TAKALAR, KORANMAKASSAR.COM — Ratusan warga dan mahasiswa dari Pengurus Besar HIPERMATA dan HMI Komisariat UMI Makassar melakukan aksi unjuk rasa di Jalan Poros Galesong untuk menolak pembangunan Perumahan Rachita Indah 2 di Kecamatan Galesong Utara, Kabupaten Takalar, Sabtu (14/6/25).
Aksi ini dipimpin oleh Ilham Akbar selaku Jenderal Lapangan dan Muh. Syarif selaku Koordinator Lapangan. Mereka menyuarakan penolakan terhadap kehadiran PT. Rachita yang ingin membangun perumahan di desa tersebut.
“Desa ini kalau ditimbun akan menimbulkan dampak banjir yang luar biasa. Itu tentu sangat merugikan masyarakat,” ungkap Akbar, Ketua Umum PB-HIPERMATA.

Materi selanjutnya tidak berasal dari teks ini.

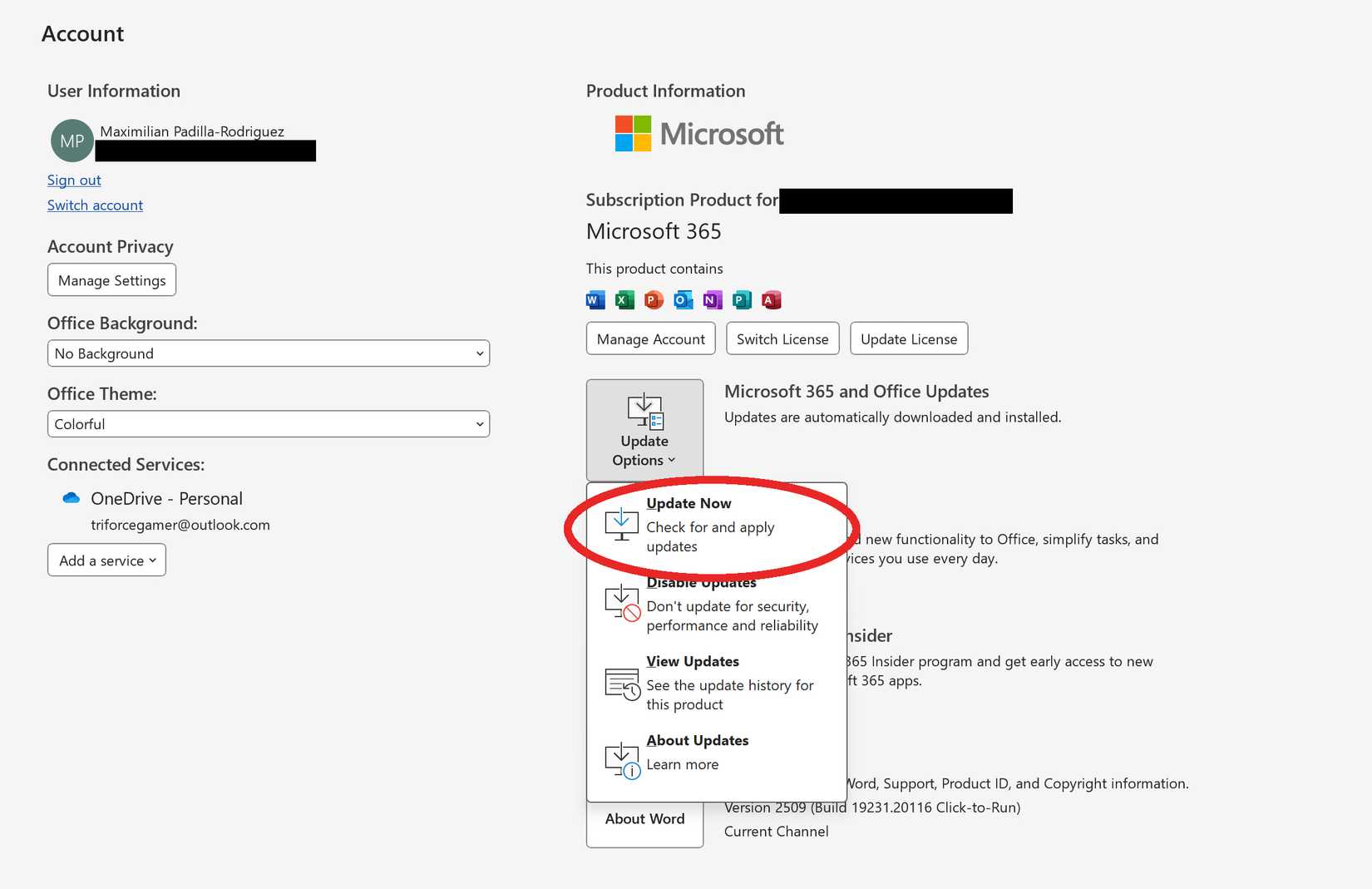This screenshot has height=889, width=1372.
Task: Open the Office Background dropdown
Action: point(268,353)
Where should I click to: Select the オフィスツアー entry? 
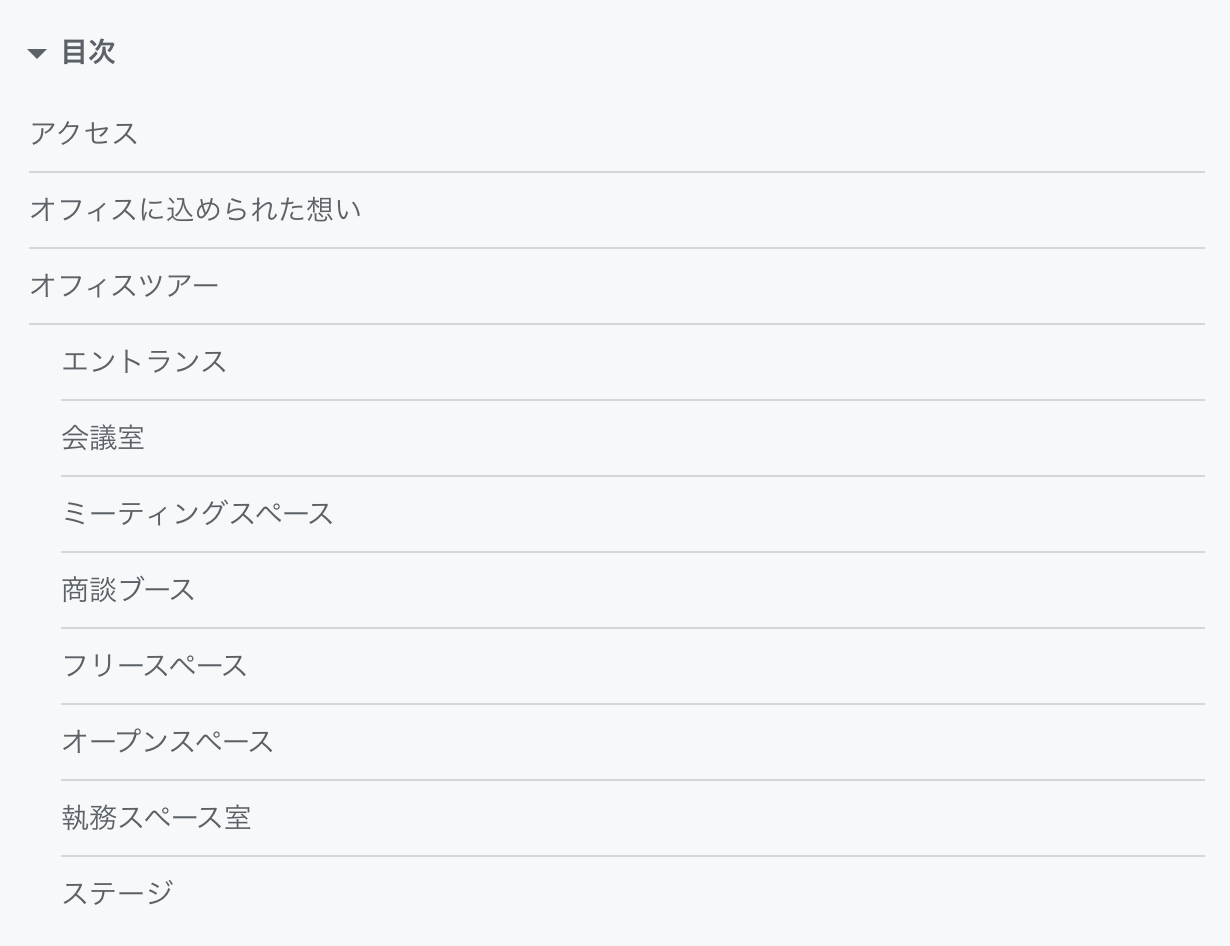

Mahasiswa juga menuntut Pemerintah Daerah untuk mencabut perizinan yang telah diterbitkan jika memang telah terbit.
Baca Juga : Bupati Takalar Serahkan Bantuan Alsintan untuk Petani dalam Rangka 100 Hari Kerja
Lokasi yang rencananya menjadi tempat perumahan merupakan empang besar yang selama ratusan tahun menjadi tempat penampungan pembuangan air dari dua desa.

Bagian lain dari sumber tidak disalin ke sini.